Instructions:
1 - Answer these questions about the passage on Lord Russell:
(a) Which year does the passage say would now be looked upon as the era of a revolution establishing the unlimited monarchy of the Stuarts?
(b) What did Lord Russell wish to form?
(c) Besides the justice of the cause, what must be considered in all cases of resistance?
2 - From the passage on Lord Russell, extract word for word the stretch from "These considerations are" up to and including "probability of success.".

Text excerpt:
So many measures, all tending to the same end, constituted no less change in the English constitution than was effected by the Republicans when they beheaded Charles the First, and proclaimed the Commonwealth and had

Charles the Second lived, or had James not ob. stinately persevered in his attachment to Popery, there can be little doubt that 1681 would now be looked upon as the era of a revolution which established in England the unlimited monarchy of the Stuarts.

These considerations are sufficient it appears to me, to justify the alarm which Lord Russell felt for his country, and his wish to form a party against the dangerous pretensions of the royal brothers. But, in all cases of resistance, not only must the justice of the cause be considered, but also the probability of success.

Prudence is, in this instance more perhaps than in any other, a moral duty; for, by a mistake in calculation, the lives of thousands may be hazarded, and the chains of the people more completely rivetted. The magnitude of such a crime, and the inviting form under which it appears to the most honourable minds, are the only excuse for the severity of those laws which condemn him who is guilty of it to forfeit, not only his life, but the honours and property which have descended to his family.

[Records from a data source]
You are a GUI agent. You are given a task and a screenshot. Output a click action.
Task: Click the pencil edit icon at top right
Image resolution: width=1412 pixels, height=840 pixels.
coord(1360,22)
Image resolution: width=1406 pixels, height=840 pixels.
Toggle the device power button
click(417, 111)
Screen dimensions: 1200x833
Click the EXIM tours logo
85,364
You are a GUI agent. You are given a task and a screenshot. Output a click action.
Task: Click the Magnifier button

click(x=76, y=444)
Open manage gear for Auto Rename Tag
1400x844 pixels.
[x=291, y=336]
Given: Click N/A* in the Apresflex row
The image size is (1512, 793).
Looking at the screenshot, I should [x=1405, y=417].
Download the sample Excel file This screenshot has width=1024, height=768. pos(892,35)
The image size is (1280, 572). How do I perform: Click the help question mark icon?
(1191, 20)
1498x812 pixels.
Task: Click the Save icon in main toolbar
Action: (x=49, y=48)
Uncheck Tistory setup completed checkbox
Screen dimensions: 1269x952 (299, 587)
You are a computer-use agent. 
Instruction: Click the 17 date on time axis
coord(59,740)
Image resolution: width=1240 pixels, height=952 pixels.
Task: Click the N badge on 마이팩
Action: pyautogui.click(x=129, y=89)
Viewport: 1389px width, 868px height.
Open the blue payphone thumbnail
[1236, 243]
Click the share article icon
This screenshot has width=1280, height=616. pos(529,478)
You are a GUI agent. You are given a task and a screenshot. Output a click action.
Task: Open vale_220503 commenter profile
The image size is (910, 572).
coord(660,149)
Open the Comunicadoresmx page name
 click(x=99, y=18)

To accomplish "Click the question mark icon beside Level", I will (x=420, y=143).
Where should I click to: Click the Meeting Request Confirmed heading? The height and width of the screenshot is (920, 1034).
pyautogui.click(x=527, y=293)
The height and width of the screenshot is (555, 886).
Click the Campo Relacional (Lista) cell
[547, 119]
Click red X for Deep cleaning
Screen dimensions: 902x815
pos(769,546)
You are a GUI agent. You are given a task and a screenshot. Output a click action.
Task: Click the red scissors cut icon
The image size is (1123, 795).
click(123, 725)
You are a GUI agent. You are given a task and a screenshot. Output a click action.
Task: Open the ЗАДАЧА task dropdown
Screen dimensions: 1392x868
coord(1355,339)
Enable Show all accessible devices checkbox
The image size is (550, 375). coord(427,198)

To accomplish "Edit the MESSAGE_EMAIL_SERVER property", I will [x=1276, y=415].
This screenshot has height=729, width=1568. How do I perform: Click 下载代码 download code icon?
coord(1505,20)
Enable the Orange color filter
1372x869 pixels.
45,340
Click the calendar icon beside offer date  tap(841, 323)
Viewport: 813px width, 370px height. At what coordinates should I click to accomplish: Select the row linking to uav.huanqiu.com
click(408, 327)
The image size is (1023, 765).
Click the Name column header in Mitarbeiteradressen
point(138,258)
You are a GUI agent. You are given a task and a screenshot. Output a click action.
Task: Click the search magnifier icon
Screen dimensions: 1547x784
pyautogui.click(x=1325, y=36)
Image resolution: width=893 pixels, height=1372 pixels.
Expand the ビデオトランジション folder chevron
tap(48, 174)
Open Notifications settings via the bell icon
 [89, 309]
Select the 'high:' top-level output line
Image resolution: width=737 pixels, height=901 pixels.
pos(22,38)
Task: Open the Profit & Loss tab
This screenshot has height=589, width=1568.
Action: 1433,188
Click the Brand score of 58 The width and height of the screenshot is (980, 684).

The responses:
1 -
(a) 1681
(b) A party against the dangerous pretensions of the royal brothers
(c) The probability of success

2 -
These considerations are sufficient it appears to me, to justify the alarm which Lord Russell felt for his country, and his wish to form a party against the dangerous pretensions of the royal brothers. But, in all cases of resistance, not only must the justice of the cause be considered, but also the probability of success.